── Provided records

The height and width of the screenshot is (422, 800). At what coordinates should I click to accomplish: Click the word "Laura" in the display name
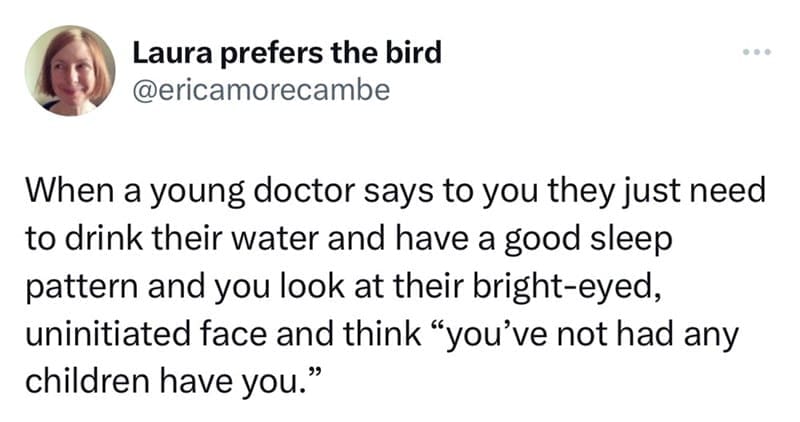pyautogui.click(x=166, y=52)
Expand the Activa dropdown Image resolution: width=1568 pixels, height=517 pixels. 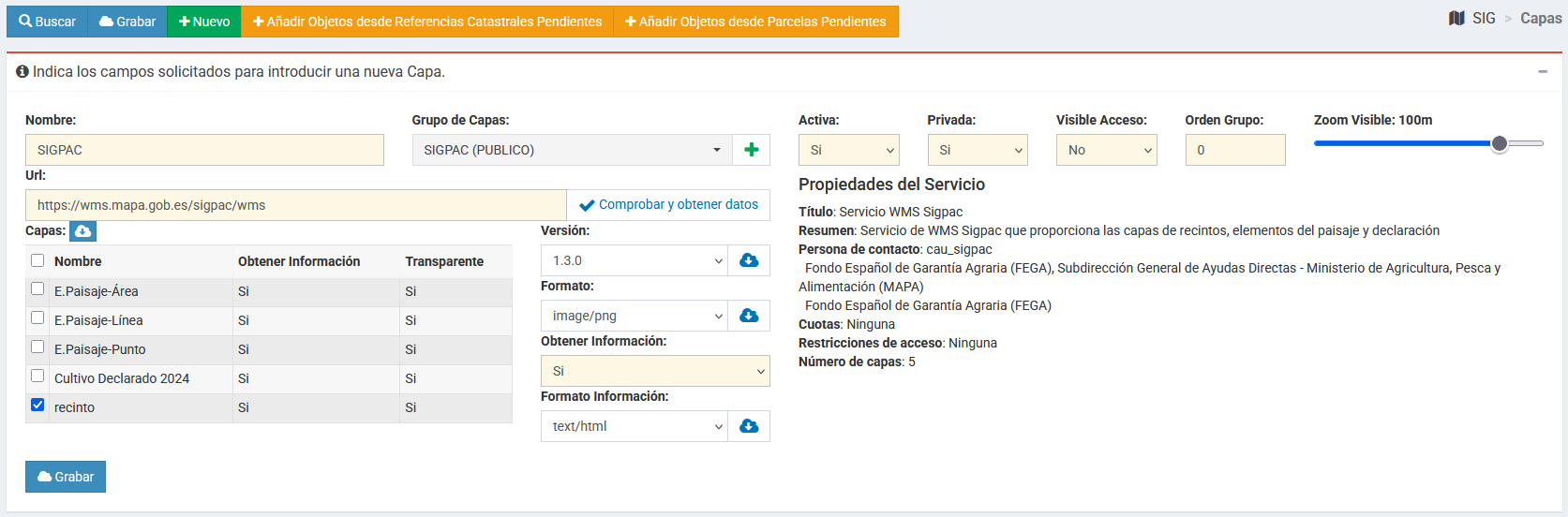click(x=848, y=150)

────
── Provided records

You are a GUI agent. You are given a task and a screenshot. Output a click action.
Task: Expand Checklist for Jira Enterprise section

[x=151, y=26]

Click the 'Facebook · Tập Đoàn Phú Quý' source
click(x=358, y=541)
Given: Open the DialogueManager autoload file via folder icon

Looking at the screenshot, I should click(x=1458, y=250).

────
── Provided records

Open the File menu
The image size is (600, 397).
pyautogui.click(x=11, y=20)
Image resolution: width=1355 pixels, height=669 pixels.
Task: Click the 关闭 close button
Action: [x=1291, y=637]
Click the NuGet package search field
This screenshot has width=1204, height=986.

────

> [Exercise]
What is asked for is an exact copy of the lines above from the one containing "Click the NuGet package search field" through the one containing "This screenshot has width=1204, height=986.", and only those.

> [Solution for this problem]
Click the NuGet package search field
This screenshot has width=1204, height=986.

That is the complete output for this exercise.